Prehistoric adaptation strategies to environmental changes

Natural lake sediments and submerged prehistoric settlements in lakes of todays Albania, Greece and North Macedonia offer the opportunity to investigate the environmental and societal change in the dawn of European farming, 8 000 years ago. The EU-funded EXPLO project proposes an innovative interdisciplinary method to investigate interfaces between past human ways of life, land use and the environment. The project will use a unique combination of archaeological, biological and dynamic mathematical (Bayseian) modelling methods applied to dendrochronology and radiocarbon dating to establish highly precise settlement chronologies. EXPLO will combine on-site information from excavations with off-site palaeoenvironmental data to detect past adaptation strategies.

Objective

European societies today face unprecedented environmental change. Understanding how human societies responded to past challenges of environmental change relates to the interface between culture and environment. The EXPLO project proposes a novel interdisciplinary approach to investigate key questions regarding the interaction between past human ways of life, land use and the wider environment through a unique combination of archaeological, biological and dynamic mathematical modelling approaches.
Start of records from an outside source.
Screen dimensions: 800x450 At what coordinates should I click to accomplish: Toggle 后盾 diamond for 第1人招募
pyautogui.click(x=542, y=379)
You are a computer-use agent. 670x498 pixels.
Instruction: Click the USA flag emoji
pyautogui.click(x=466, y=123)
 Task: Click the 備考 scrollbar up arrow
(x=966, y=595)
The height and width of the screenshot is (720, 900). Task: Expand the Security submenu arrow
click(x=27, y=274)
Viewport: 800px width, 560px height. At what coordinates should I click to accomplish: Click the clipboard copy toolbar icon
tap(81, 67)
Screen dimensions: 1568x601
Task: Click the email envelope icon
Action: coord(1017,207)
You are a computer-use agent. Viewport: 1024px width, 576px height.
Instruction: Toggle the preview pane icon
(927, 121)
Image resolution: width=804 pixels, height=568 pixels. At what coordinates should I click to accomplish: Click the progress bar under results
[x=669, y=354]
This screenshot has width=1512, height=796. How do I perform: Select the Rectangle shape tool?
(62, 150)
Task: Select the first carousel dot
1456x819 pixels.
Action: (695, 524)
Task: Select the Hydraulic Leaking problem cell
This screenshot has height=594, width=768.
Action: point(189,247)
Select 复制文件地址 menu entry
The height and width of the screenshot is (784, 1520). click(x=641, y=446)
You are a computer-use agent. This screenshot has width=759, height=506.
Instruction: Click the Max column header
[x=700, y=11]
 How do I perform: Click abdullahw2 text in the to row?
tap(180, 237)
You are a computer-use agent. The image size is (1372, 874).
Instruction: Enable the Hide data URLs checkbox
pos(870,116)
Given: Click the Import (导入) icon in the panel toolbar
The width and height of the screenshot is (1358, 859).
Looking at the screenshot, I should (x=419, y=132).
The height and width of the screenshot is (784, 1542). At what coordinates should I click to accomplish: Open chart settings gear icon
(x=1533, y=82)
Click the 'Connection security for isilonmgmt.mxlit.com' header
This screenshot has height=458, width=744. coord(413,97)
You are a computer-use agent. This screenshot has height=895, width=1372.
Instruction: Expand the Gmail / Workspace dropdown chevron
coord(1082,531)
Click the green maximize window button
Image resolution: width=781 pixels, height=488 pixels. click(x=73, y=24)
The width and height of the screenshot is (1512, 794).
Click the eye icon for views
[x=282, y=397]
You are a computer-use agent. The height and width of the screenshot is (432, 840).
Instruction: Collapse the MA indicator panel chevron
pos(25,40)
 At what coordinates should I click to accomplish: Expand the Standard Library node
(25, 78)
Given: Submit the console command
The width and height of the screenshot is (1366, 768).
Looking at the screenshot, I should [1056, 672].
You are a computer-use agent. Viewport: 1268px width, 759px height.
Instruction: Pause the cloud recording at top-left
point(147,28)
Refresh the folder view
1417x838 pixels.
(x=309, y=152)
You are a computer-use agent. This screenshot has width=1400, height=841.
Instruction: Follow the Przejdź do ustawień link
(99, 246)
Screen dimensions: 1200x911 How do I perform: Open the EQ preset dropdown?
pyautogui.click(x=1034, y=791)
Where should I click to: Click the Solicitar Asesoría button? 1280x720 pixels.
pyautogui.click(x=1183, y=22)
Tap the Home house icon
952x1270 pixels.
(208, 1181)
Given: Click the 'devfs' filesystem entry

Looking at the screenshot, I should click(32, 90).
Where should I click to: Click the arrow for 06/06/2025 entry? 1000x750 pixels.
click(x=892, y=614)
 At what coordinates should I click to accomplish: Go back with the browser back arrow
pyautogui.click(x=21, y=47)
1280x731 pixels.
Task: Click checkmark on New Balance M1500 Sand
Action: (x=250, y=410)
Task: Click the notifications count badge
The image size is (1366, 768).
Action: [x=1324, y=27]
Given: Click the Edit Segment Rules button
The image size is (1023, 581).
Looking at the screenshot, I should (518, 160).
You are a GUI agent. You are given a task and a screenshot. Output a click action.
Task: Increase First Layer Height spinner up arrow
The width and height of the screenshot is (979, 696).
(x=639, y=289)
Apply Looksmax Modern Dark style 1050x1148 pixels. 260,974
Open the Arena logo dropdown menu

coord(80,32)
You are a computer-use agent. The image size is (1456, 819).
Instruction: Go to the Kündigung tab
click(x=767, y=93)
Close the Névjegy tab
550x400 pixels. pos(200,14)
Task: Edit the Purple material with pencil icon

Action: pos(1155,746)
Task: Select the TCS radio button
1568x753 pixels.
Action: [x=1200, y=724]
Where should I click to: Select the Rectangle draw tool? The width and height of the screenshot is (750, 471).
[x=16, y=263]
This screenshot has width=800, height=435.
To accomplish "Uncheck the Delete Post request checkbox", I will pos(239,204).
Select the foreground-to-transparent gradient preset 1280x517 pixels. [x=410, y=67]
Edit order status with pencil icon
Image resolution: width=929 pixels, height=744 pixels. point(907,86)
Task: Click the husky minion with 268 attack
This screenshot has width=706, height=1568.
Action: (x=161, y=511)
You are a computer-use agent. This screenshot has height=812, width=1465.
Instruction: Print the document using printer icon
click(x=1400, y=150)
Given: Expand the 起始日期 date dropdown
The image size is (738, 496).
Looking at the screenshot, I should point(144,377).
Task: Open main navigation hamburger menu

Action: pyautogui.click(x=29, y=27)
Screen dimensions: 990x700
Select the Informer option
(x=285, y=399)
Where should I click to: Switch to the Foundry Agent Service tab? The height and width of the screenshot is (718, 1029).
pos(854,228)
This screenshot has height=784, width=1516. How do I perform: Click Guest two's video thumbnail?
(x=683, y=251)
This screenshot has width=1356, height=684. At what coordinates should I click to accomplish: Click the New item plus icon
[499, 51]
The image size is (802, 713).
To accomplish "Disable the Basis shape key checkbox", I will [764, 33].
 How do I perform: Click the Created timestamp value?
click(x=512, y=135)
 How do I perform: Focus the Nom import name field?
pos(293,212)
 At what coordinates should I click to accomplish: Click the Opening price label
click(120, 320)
Archaeological prehistoric sites in lakes of northern Greece and the southern Balkans provide an excellent opportunity to investigate rich archives of societal and environmental change in the cradle of European farming. Natural lake sediments and submerged prehistoric settlements offer exceptional preservation conditions and uniquely holistic insights into past anthroposphere, biosphere and geosphere dynamics. More than 8,000 years ago, technological and social breakthroughs allowed the introduction of farming from western Asia to Greece and thus for the first time to Europe; however, so far there is no high-resolution picture of how this revolutionary innovation interacted with the environment, including its long-term consequences.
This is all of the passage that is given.